Task statement:
After finding the line with "Click the Edit tags link" in the entries below, copy that line and each one after it exactly, through the last line, and omit pictures.

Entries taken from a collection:
◆ ◆ ◆ ◆ ◆

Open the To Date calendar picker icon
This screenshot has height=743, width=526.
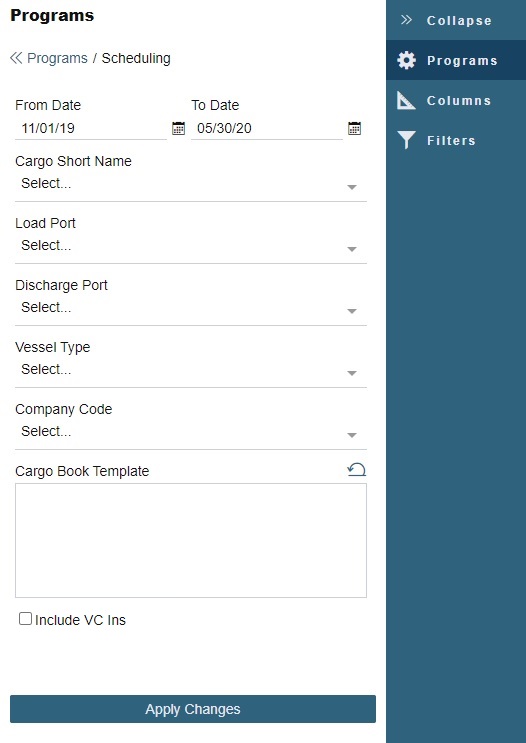(x=354, y=128)
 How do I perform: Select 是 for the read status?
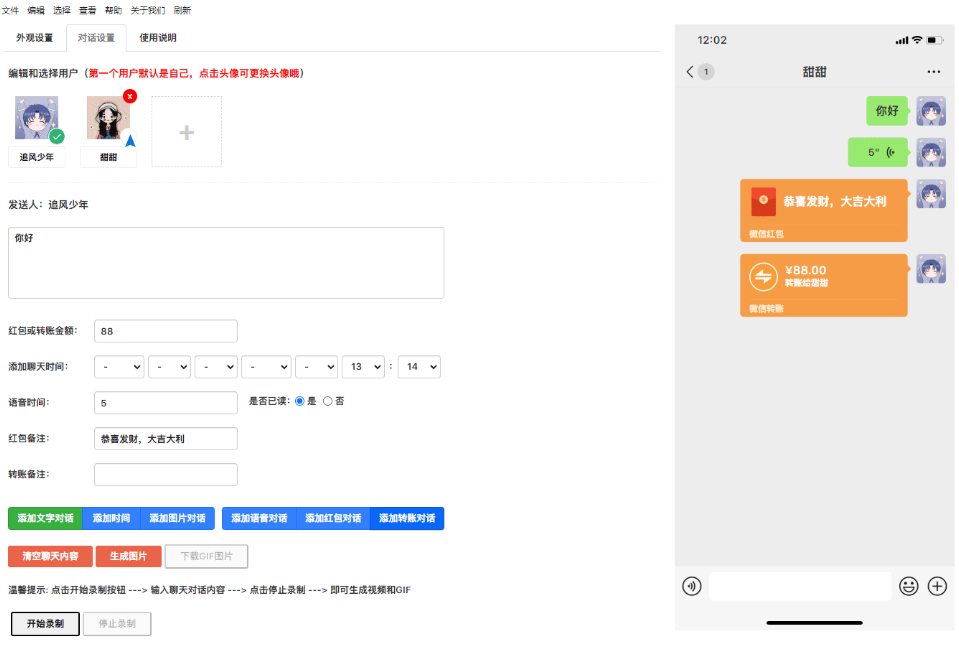[x=300, y=401]
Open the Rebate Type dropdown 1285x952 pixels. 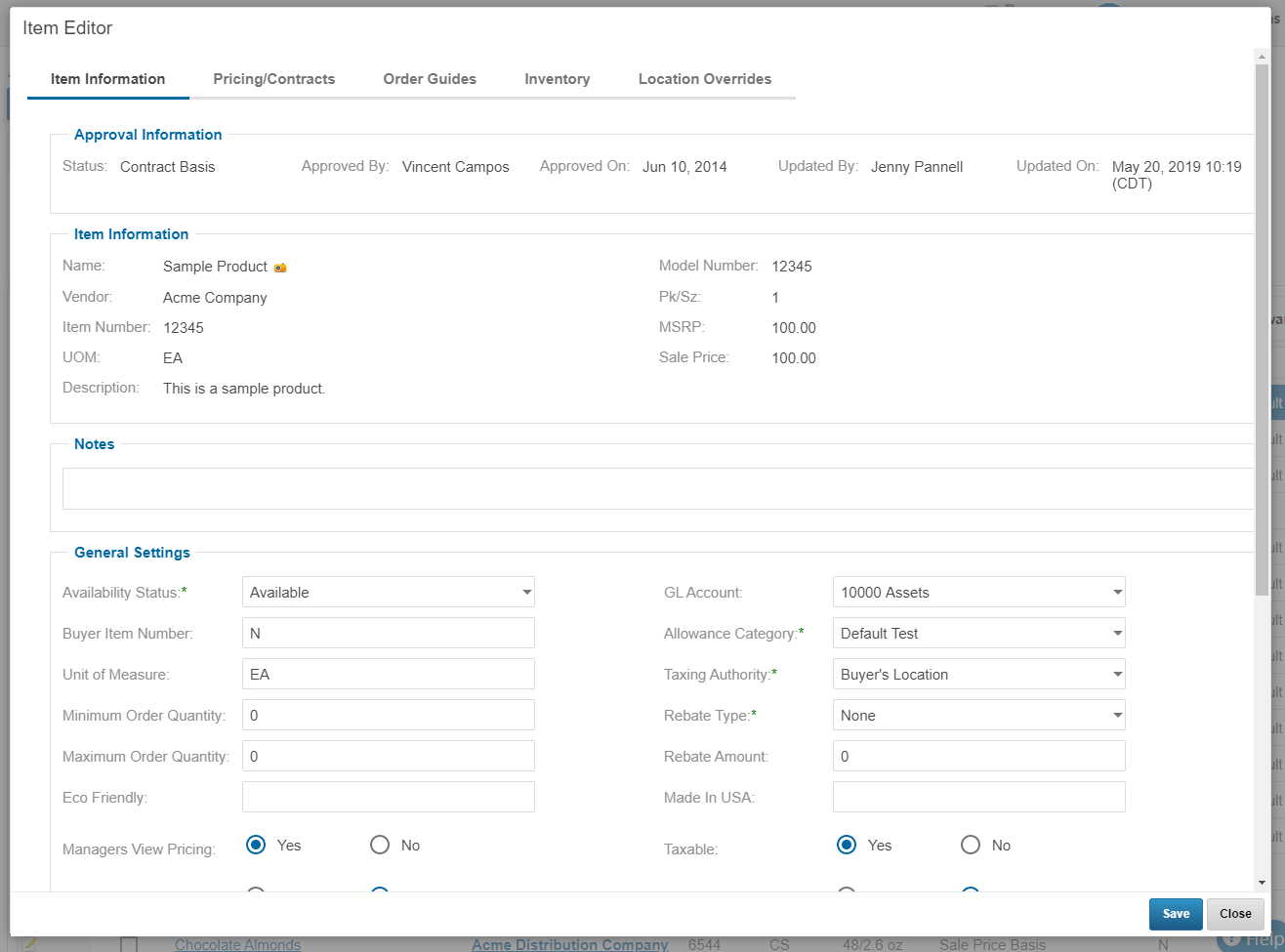click(x=978, y=716)
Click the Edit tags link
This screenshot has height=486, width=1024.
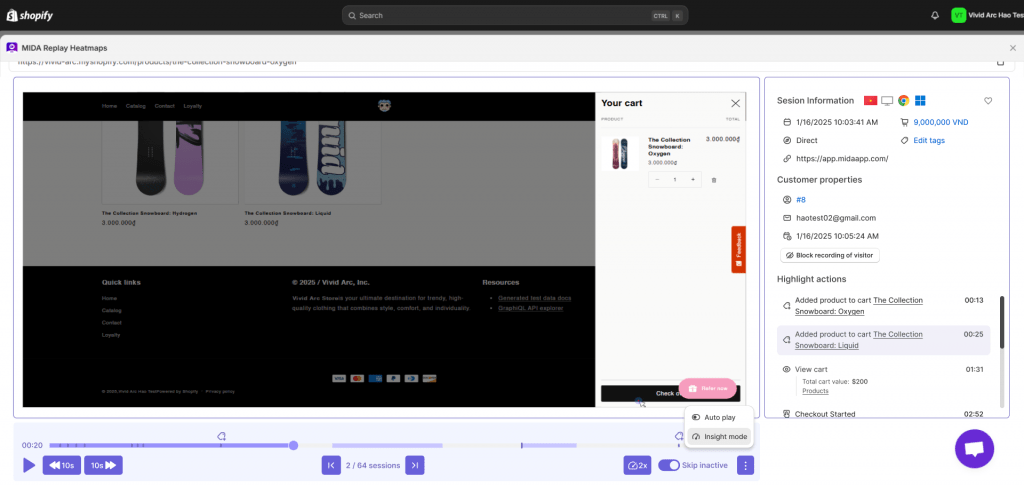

◆ ◆ ◆ ◆ ◆

Expected answer:
Click the Edit tags link
This screenshot has height=486, width=1024.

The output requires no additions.